== Segment start ==

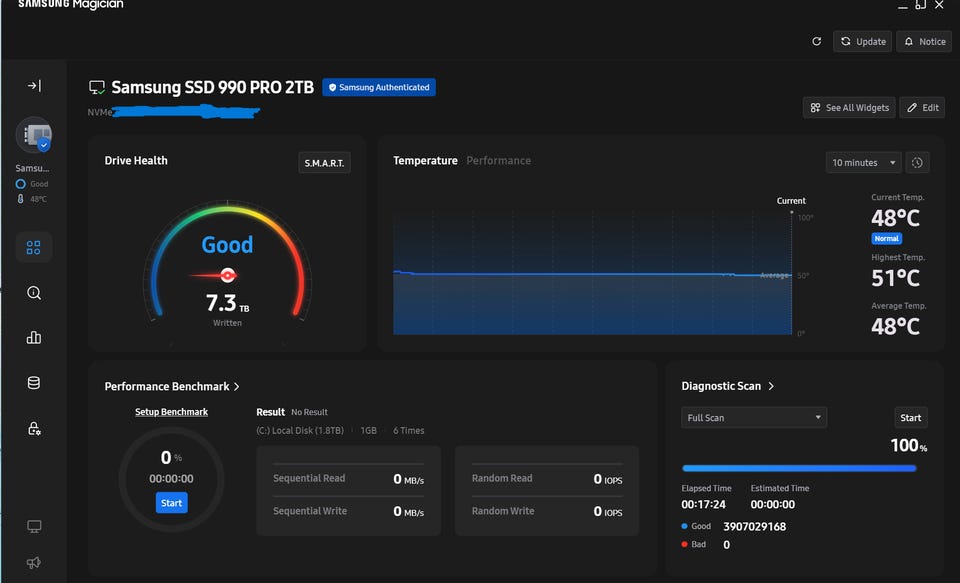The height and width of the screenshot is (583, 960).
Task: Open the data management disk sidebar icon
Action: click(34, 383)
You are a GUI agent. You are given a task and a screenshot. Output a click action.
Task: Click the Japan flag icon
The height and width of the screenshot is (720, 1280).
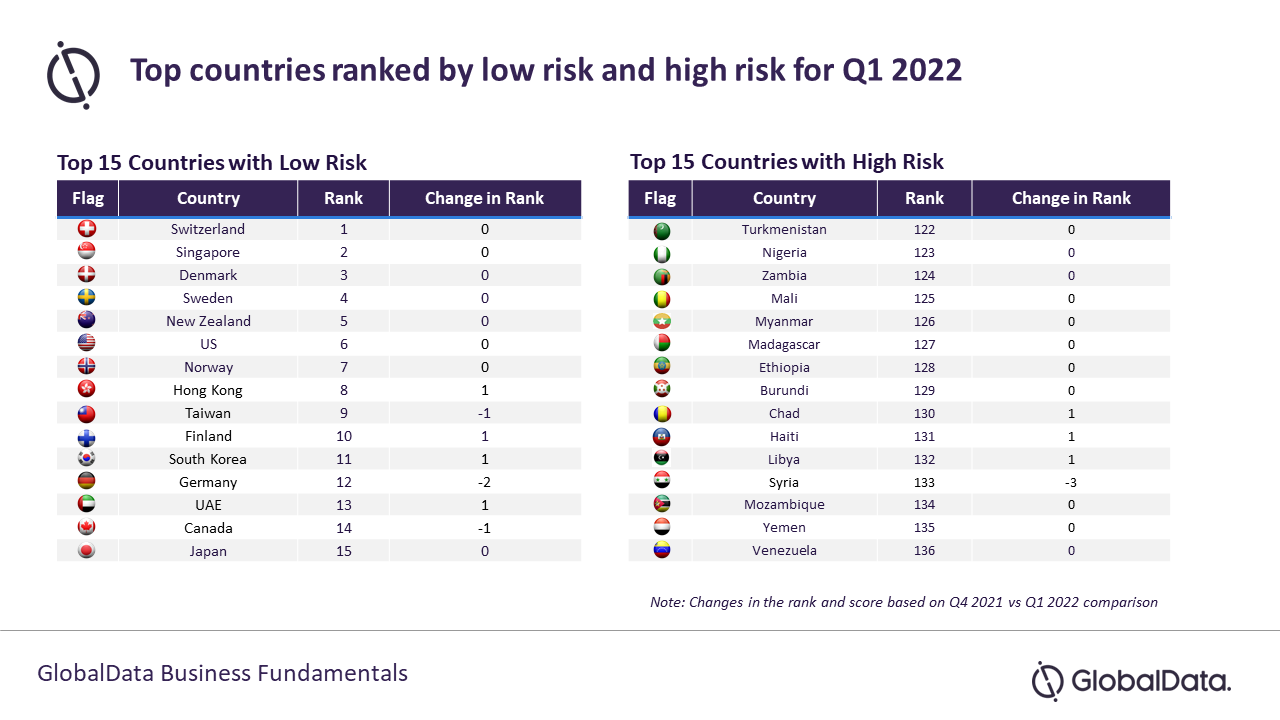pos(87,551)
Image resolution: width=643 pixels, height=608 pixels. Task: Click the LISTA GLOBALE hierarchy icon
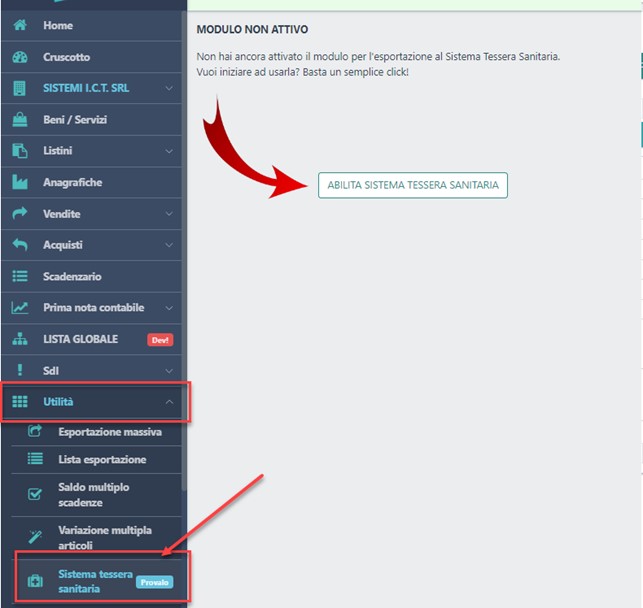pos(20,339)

== Segment end ==

• [PROBLEM REQUIREMENTS]:
Repeat word for word, and nothing more, the lines between the line containing "You are a GUI" and the last line of the records above, inclusive, without pictures.

• [OUTPUT BELOW]:
You are a GUI agent. You are given a task and a screenshot. Output a click action.
Task: Click the Japan flag icon
The height and width of the screenshot is (720, 1280).
pos(87,551)
Image resolution: width=643 pixels, height=608 pixels. Task: Click the LISTA GLOBALE hierarchy icon
pos(20,339)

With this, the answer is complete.